• **Saved entries**:
^^^^^^^^
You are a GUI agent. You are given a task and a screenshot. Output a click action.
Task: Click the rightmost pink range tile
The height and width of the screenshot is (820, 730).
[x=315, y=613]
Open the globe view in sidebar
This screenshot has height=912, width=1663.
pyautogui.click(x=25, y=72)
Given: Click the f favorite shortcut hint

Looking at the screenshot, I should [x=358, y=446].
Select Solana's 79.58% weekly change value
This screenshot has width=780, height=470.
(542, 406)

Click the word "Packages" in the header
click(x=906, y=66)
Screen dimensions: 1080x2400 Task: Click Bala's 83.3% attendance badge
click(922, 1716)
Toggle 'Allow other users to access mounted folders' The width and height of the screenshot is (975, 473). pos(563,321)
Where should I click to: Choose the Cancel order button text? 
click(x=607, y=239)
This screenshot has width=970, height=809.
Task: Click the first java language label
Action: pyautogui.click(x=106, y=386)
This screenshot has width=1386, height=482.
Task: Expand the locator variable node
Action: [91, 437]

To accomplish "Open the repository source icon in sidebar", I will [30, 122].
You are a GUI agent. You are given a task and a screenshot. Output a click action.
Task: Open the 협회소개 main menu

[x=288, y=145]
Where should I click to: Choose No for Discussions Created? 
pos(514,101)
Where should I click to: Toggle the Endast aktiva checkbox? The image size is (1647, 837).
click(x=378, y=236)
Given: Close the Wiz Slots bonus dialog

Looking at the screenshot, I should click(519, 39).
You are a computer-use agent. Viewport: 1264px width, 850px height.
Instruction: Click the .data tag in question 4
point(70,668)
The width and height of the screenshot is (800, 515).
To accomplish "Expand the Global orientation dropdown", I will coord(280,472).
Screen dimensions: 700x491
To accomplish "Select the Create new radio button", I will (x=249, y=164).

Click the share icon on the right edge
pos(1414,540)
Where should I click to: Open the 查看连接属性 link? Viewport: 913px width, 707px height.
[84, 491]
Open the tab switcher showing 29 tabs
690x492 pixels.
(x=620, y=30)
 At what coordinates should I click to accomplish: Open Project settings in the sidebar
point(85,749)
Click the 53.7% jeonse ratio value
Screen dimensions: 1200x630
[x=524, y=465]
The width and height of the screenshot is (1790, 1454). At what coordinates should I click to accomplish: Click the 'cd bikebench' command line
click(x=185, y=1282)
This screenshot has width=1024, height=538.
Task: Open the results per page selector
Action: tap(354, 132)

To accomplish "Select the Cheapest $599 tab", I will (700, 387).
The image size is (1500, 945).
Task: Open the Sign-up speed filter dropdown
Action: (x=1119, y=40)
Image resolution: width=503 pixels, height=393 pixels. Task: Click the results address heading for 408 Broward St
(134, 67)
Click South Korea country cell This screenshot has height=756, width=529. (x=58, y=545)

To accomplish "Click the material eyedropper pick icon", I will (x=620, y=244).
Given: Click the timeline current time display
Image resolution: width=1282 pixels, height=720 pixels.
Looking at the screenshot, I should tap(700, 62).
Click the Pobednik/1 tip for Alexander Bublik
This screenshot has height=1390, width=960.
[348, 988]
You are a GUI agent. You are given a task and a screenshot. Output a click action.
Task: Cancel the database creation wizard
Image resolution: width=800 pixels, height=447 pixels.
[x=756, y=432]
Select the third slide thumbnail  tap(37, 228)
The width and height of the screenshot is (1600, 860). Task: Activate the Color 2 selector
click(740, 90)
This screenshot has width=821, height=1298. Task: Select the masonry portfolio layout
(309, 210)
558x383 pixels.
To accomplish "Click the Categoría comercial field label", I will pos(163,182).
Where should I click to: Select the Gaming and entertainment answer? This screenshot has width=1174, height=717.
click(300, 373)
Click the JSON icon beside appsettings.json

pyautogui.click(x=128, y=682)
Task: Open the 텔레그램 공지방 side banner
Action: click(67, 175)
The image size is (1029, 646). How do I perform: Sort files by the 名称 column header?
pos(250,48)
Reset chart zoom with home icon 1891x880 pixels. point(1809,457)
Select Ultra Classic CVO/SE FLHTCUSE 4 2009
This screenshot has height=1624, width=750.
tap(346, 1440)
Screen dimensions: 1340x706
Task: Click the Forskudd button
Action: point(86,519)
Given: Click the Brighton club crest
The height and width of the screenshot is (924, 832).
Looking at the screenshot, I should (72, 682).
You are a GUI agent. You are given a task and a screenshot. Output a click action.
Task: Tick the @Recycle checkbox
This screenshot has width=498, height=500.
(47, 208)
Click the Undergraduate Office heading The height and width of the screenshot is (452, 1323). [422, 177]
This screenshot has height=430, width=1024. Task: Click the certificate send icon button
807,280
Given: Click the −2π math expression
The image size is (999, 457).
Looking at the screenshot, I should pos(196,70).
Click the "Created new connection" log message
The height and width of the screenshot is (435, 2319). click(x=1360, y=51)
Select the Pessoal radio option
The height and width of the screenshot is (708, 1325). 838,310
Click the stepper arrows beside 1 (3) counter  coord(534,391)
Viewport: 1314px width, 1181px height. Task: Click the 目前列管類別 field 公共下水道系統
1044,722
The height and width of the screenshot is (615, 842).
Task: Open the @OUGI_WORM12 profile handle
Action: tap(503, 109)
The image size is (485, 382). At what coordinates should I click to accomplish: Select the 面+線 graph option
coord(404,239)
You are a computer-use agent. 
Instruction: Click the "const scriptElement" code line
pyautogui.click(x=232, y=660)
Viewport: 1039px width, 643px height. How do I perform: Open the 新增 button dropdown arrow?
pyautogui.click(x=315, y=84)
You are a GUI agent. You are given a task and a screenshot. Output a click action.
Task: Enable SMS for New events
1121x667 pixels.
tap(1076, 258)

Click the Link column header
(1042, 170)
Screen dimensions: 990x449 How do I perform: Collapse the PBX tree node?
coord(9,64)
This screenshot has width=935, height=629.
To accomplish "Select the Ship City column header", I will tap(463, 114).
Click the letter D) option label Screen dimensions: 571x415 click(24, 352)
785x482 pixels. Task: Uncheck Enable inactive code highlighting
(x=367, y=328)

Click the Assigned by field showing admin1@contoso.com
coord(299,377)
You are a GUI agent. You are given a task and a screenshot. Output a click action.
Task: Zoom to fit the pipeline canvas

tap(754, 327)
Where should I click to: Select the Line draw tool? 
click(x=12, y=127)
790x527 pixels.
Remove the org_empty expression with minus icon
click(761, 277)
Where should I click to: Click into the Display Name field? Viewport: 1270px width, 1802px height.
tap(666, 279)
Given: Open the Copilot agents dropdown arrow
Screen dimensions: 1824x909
^^^^^^^^
Print all of the records, leaving each one exactly as it appears above.

• **SOLUTION FOR THIS EXERCISE**:
You are a GUI agent. You are given a task and a screenshot. Output a click action.
Task: Click the rightmost pink range tile
The height and width of the screenshot is (820, 730).
[x=315, y=613]
Open the globe view in sidebar
This screenshot has height=912, width=1663.
pyautogui.click(x=25, y=72)
Given: Click the f favorite shortcut hint

Looking at the screenshot, I should [x=358, y=446].
Select Solana's 79.58% weekly change value
This screenshot has width=780, height=470.
(542, 406)

Click the word "Packages" in the header
click(x=906, y=66)
Screen dimensions: 1080x2400 Task: Click Bala's 83.3% attendance badge
click(922, 1716)
Toggle 'Allow other users to access mounted folders' The width and height of the screenshot is (975, 473). pos(563,321)
Where should I click to: Choose the Cancel order button text? 
click(x=607, y=239)
This screenshot has width=970, height=809.
Task: Click the first java language label
Action: pyautogui.click(x=106, y=386)
This screenshot has width=1386, height=482.
Task: Expand the locator variable node
Action: [91, 437]

To accomplish "Open the repository source icon in sidebar", I will [30, 122].
You are a GUI agent. You are given a task and a screenshot. Output a click action.
Task: Open the 협회소개 main menu

[x=288, y=145]
Where should I click to: Choose No for Discussions Created? 
pos(514,101)
Where should I click to: Toggle the Endast aktiva checkbox? The image size is (1647, 837).
click(x=378, y=236)
Given: Close the Wiz Slots bonus dialog

Looking at the screenshot, I should click(519, 39).
You are a computer-use agent. Viewport: 1264px width, 850px height.
Instruction: Click the .data tag in question 4
point(70,668)
The width and height of the screenshot is (800, 515).
To accomplish "Expand the Global orientation dropdown", I will coord(280,472).
Screen dimensions: 700x491
To accomplish "Select the Create new radio button", I will (x=249, y=164).

Click the share icon on the right edge
pos(1414,540)
Where should I click to: Open the 查看连接属性 link? Viewport: 913px width, 707px height.
[84, 491]
Open the tab switcher showing 29 tabs
690x492 pixels.
(x=620, y=30)
 At what coordinates should I click to accomplish: Open Project settings in the sidebar
point(85,749)
Click the 53.7% jeonse ratio value
Screen dimensions: 1200x630
[x=524, y=465]
The width and height of the screenshot is (1790, 1454). At what coordinates should I click to accomplish: Click the 'cd bikebench' command line
click(x=185, y=1282)
This screenshot has width=1024, height=538.
Task: Open the results per page selector
Action: tap(354, 132)

To accomplish "Select the Cheapest $599 tab", I will (700, 387).
The image size is (1500, 945).
Task: Open the Sign-up speed filter dropdown
Action: (x=1119, y=40)
Image resolution: width=503 pixels, height=393 pixels. Task: Click the results address heading for 408 Broward St
(134, 67)
Click South Korea country cell This screenshot has height=756, width=529. (x=58, y=545)

To accomplish "Click the material eyedropper pick icon", I will (x=620, y=244).
Given: Click the timeline current time display
Image resolution: width=1282 pixels, height=720 pixels.
Looking at the screenshot, I should tap(700, 62).
Click the Pobednik/1 tip for Alexander Bublik
This screenshot has height=1390, width=960.
[348, 988]
You are a GUI agent. You are given a task and a screenshot. Output a click action.
Task: Cancel the database creation wizard
Image resolution: width=800 pixels, height=447 pixels.
[x=756, y=432]
Select the third slide thumbnail  tap(37, 228)
The width and height of the screenshot is (1600, 860). Task: Activate the Color 2 selector
click(740, 90)
This screenshot has width=821, height=1298. Task: Select the masonry portfolio layout
(309, 210)
558x383 pixels.
To accomplish "Click the Categoría comercial field label", I will pos(163,182).
Where should I click to: Select the Gaming and entertainment answer? This screenshot has width=1174, height=717.
click(300, 373)
Click the JSON icon beside appsettings.json

pyautogui.click(x=128, y=682)
Task: Open the 텔레그램 공지방 side banner
Action: click(67, 175)
The image size is (1029, 646). How do I perform: Sort files by the 名称 column header?
pos(250,48)
Reset chart zoom with home icon 1891x880 pixels. point(1809,457)
Select Ultra Classic CVO/SE FLHTCUSE 4 2009
This screenshot has height=1624, width=750.
tap(346, 1440)
Screen dimensions: 1340x706
Task: Click the Forskudd button
Action: point(86,519)
Given: Click the Brighton club crest
The height and width of the screenshot is (924, 832).
Looking at the screenshot, I should (72, 682).
You are a GUI agent. You are given a task and a screenshot. Output a click action.
Task: Tick the @Recycle checkbox
This screenshot has width=498, height=500.
(47, 208)
Click the Undergraduate Office heading The height and width of the screenshot is (452, 1323). [422, 177]
This screenshot has height=430, width=1024. Task: Click the certificate send icon button
807,280
Given: Click the −2π math expression
The image size is (999, 457).
Looking at the screenshot, I should pos(196,70).
Click the "Created new connection" log message
The height and width of the screenshot is (435, 2319). click(x=1360, y=51)
Select the Pessoal radio option
The height and width of the screenshot is (708, 1325). 838,310
Click the stepper arrows beside 1 (3) counter  coord(534,391)
Viewport: 1314px width, 1181px height. Task: Click the 目前列管類別 field 公共下水道系統
1044,722
The height and width of the screenshot is (615, 842).
Task: Open the @OUGI_WORM12 profile handle
Action: tap(503, 109)
The image size is (485, 382). At what coordinates should I click to accomplish: Select the 面+線 graph option
coord(404,239)
You are a computer-use agent. 
Instruction: Click the "const scriptElement" code line
pyautogui.click(x=232, y=660)
Viewport: 1039px width, 643px height. How do I perform: Open the 新增 button dropdown arrow?
pyautogui.click(x=315, y=84)
You are a GUI agent. You are given a task and a screenshot. Output a click action.
Task: Enable SMS for New events
1121x667 pixels.
tap(1076, 258)

Click the Link column header
(1042, 170)
Screen dimensions: 990x449 How do I perform: Collapse the PBX tree node?
coord(9,64)
This screenshot has width=935, height=629.
To accomplish "Select the Ship City column header", I will tap(463, 114).
Click the letter D) option label Screen dimensions: 571x415 click(24, 352)
785x482 pixels. Task: Uncheck Enable inactive code highlighting
(x=367, y=328)

Click the Assigned by field showing admin1@contoso.com
coord(299,377)
You are a GUI agent. You are given a task and a screenshot. Output a click action.
Task: Zoom to fit the pipeline canvas

tap(754, 327)
Where should I click to: Select the Line draw tool? 
click(x=12, y=127)
790x527 pixels.
Remove the org_empty expression with minus icon
click(761, 277)
Where should I click to: Click into the Display Name field? Viewport: 1270px width, 1802px height.
tap(666, 279)
Given: Open the Copilot agents dropdown arrow
Screen dimensions: 1824x909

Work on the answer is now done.